YOUR INSTRUCTIONS: Without skipping any entry, transcribe the data word for word.

INFORMATION SHOWN:
──────────────────────────────
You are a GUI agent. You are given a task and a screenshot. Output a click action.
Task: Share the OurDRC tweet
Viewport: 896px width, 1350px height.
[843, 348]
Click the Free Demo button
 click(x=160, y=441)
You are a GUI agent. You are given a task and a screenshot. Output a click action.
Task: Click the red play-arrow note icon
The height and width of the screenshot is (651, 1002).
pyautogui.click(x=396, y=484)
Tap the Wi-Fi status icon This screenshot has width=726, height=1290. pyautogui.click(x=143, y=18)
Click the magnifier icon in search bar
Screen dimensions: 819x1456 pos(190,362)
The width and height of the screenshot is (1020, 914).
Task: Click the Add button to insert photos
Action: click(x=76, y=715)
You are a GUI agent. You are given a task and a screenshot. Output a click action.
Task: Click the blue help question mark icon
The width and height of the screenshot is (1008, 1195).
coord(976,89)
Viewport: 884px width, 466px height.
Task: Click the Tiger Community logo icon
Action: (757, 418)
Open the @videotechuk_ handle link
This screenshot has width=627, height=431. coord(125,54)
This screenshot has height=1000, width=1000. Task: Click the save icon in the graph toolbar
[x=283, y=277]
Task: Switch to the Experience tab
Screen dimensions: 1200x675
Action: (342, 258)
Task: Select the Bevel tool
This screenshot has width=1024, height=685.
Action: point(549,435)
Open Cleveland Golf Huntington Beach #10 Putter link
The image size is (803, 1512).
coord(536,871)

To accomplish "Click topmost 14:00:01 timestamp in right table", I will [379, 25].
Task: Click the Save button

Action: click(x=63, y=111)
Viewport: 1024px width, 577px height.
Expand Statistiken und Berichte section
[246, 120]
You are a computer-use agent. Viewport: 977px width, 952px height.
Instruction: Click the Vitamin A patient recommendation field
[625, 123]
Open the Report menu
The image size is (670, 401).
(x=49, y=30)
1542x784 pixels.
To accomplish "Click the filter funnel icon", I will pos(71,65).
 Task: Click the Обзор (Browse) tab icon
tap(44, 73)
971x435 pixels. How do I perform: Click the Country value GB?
──────────────────────────────
RESPONSE TO THE TASK:
You are a GUI agent. You are given a task and a screenshot. Output a click action.
Task: Share the OurDRC tweet
Viewport: 896px width, 1350px height.
[843, 348]
Click the Free Demo button
 click(x=160, y=441)
You are a GUI agent. You are given a task and a screenshot. Output a click action.
Task: Click the red play-arrow note icon
The height and width of the screenshot is (651, 1002).
pyautogui.click(x=396, y=484)
Tap the Wi-Fi status icon This screenshot has width=726, height=1290. pyautogui.click(x=143, y=18)
Click the magnifier icon in search bar
Screen dimensions: 819x1456 pos(190,362)
The width and height of the screenshot is (1020, 914).
Task: Click the Add button to insert photos
Action: click(x=76, y=715)
You are a GUI agent. You are given a task and a screenshot. Output a click action.
Task: Click the blue help question mark icon
The width and height of the screenshot is (1008, 1195).
coord(976,89)
Viewport: 884px width, 466px height.
Task: Click the Tiger Community logo icon
Action: (757, 418)
Open the @videotechuk_ handle link
This screenshot has width=627, height=431. coord(125,54)
This screenshot has height=1000, width=1000. Task: Click the save icon in the graph toolbar
[x=283, y=277]
Task: Switch to the Experience tab
Screen dimensions: 1200x675
Action: (342, 258)
Task: Select the Bevel tool
This screenshot has width=1024, height=685.
Action: point(549,435)
Open Cleveland Golf Huntington Beach #10 Putter link
The image size is (803, 1512).
coord(536,871)

To accomplish "Click topmost 14:00:01 timestamp in right table", I will [379, 25].
Task: Click the Save button

Action: click(x=63, y=111)
Viewport: 1024px width, 577px height.
Expand Statistiken und Berichte section
[246, 120]
You are a computer-use agent. Viewport: 977px width, 952px height.
Instruction: Click the Vitamin A patient recommendation field
[625, 123]
Open the Report menu
The image size is (670, 401).
(x=49, y=30)
1542x784 pixels.
To accomplish "Click the filter funnel icon", I will pos(71,65).
 Task: Click the Обзор (Browse) tab icon
tap(44, 73)
971x435 pixels. How do I perform: Click the Country value GB?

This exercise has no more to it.